>> Begin
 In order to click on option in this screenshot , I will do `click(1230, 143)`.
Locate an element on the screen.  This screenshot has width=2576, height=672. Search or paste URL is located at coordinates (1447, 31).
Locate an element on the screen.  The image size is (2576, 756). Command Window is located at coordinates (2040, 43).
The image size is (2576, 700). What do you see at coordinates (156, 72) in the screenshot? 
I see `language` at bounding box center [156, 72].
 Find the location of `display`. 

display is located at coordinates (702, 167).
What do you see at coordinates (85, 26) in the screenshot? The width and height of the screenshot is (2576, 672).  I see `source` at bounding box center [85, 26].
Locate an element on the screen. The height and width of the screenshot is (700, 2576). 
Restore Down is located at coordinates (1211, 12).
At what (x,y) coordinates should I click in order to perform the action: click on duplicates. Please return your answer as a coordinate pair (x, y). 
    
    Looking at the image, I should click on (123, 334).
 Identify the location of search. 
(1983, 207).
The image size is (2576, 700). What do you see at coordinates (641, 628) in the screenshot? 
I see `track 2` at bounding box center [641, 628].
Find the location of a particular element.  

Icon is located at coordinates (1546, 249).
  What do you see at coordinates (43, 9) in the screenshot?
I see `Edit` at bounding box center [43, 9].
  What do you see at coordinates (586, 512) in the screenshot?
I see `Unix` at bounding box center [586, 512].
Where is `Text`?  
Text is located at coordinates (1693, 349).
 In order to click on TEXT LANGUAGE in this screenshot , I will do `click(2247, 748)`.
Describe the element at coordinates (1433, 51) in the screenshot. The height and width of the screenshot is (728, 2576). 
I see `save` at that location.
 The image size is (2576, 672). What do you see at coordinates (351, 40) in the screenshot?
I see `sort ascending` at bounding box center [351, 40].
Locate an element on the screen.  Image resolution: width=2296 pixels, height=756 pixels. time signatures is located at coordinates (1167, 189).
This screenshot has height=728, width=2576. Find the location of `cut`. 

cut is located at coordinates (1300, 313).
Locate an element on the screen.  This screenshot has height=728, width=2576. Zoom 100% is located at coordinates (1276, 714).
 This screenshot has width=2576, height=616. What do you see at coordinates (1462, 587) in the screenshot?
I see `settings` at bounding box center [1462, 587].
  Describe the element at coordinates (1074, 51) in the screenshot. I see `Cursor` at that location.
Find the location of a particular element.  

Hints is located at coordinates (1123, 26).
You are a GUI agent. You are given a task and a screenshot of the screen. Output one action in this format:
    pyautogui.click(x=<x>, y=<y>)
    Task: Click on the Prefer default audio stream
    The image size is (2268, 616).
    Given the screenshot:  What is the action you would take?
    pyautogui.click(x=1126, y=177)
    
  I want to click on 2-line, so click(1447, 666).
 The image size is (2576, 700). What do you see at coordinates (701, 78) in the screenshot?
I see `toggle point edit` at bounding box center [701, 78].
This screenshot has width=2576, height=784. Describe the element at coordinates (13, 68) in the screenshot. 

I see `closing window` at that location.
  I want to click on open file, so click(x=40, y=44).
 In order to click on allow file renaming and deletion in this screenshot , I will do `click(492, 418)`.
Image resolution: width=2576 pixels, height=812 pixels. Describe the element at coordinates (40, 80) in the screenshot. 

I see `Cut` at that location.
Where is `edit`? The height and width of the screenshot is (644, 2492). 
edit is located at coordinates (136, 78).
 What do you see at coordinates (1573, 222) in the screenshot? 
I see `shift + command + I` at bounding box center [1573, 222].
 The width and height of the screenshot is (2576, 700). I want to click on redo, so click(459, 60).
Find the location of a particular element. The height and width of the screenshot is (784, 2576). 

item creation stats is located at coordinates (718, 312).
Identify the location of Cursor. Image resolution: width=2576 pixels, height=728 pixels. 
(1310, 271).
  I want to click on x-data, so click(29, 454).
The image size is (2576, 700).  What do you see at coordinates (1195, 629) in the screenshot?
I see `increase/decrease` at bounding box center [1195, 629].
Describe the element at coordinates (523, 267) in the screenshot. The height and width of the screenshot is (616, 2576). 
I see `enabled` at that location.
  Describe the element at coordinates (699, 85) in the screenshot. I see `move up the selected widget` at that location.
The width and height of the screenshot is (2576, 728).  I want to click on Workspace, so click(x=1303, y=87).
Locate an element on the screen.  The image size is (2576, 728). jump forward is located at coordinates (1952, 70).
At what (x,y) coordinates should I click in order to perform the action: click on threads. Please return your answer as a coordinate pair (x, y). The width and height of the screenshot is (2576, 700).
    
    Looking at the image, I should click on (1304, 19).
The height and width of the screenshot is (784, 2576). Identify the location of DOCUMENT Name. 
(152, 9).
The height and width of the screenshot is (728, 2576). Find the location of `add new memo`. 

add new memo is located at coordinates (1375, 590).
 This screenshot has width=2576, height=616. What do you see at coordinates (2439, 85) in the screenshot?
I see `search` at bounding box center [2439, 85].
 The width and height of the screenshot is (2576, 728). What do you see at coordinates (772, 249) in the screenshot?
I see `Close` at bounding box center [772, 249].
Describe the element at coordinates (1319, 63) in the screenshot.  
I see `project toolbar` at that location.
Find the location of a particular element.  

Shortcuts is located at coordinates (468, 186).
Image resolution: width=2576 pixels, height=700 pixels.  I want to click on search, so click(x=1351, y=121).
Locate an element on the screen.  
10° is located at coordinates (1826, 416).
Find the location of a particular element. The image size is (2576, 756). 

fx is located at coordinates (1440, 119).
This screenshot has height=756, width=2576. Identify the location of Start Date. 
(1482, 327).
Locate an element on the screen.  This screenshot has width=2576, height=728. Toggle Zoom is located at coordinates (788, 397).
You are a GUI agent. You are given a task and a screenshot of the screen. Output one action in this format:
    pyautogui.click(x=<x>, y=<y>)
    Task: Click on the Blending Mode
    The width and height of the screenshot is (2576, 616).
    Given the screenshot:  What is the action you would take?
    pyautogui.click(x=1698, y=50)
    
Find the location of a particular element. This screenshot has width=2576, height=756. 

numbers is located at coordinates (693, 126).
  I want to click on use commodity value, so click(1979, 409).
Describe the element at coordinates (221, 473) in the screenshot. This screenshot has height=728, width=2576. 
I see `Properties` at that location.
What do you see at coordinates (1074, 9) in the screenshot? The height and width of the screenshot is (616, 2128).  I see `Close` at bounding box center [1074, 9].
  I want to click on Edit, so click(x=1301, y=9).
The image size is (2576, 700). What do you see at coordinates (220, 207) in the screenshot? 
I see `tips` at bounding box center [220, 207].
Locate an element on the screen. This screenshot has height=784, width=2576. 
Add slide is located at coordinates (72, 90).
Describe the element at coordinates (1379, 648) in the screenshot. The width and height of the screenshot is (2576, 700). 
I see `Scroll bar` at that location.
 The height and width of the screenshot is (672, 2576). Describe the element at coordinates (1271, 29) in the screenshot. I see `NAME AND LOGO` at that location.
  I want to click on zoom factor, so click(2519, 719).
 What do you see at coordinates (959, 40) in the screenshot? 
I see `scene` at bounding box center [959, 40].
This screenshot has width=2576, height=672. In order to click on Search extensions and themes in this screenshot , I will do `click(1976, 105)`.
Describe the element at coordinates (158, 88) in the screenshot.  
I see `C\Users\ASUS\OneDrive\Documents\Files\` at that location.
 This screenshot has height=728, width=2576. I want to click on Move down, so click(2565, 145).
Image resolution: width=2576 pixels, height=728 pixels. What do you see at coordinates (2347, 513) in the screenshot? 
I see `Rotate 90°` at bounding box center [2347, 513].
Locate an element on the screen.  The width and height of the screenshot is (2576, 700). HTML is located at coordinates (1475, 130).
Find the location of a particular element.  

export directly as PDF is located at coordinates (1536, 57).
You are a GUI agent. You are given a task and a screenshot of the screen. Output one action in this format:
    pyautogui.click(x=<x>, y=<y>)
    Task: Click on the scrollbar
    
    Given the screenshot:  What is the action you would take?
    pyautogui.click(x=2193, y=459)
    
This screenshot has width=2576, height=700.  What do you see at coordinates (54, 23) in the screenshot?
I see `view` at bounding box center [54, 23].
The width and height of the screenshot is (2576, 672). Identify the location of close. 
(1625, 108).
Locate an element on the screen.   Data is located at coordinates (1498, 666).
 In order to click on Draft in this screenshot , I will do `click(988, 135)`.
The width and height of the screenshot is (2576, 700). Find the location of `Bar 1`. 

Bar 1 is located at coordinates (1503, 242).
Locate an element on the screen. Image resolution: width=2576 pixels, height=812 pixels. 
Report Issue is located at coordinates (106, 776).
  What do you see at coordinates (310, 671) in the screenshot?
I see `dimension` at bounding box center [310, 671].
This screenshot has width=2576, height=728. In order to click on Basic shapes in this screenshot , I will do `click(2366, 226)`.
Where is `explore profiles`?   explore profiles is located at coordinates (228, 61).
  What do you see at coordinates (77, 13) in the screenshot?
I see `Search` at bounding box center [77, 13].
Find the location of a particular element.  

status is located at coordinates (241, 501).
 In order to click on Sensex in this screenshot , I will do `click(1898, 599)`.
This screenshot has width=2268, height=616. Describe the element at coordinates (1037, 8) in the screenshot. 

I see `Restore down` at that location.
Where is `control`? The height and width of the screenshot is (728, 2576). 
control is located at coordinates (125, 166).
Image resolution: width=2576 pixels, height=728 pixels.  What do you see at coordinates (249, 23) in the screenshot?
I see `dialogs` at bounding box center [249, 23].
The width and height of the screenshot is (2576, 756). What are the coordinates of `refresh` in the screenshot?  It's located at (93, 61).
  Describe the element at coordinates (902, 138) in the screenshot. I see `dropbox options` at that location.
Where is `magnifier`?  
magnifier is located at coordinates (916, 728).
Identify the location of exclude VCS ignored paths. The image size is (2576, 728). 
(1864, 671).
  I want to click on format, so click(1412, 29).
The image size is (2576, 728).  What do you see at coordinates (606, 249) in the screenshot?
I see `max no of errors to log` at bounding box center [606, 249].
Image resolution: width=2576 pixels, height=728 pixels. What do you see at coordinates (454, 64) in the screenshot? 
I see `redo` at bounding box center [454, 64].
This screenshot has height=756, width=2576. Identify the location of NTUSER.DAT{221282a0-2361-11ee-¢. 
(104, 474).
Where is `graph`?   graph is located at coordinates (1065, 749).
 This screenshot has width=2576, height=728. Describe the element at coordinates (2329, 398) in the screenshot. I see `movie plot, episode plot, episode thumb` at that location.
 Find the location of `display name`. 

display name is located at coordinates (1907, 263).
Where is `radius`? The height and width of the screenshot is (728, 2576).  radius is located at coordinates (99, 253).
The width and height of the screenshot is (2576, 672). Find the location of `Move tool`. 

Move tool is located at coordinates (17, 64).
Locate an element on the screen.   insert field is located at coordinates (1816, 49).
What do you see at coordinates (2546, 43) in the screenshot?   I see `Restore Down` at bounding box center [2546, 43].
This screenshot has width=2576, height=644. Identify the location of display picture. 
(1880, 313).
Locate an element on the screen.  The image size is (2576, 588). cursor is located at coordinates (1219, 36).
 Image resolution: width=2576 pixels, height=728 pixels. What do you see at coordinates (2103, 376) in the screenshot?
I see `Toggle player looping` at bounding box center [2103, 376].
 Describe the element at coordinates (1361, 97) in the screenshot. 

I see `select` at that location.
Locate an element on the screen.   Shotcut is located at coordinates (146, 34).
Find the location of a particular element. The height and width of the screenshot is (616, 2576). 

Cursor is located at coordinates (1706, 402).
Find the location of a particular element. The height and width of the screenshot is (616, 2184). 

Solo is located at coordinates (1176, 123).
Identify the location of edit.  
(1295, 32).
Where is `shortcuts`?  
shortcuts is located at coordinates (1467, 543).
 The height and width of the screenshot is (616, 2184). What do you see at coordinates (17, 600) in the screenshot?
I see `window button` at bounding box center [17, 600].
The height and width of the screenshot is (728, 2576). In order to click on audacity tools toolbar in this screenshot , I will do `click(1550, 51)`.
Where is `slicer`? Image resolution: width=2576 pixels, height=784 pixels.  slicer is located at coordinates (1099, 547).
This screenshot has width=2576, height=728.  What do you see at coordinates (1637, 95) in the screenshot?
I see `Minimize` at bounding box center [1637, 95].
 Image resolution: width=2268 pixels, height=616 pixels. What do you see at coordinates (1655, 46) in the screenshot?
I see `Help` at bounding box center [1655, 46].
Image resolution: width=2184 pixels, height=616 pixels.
>> End
■ **Required task**: Print the listing above without any changes, beginning at the line that contains "What do you see at coordinates (85, 26)" and stopping after the line that contains "Icon is located at coordinates (1546, 249).".

■ **The completed task**:
What do you see at coordinates (85, 26) in the screenshot? The width and height of the screenshot is (2576, 672).  I see `source` at bounding box center [85, 26].
Locate an element on the screen. The height and width of the screenshot is (700, 2576). 
Restore Down is located at coordinates (1211, 12).
At what (x,y) coordinates should I click in order to perform the action: click on duplicates. Please return your answer as a coordinate pair (x, y). 
    
    Looking at the image, I should click on (123, 334).
 Identify the location of search. 
(1983, 207).
The image size is (2576, 700). What do you see at coordinates (641, 628) in the screenshot? 
I see `track 2` at bounding box center [641, 628].
Find the location of a particular element.  

Icon is located at coordinates (1546, 249).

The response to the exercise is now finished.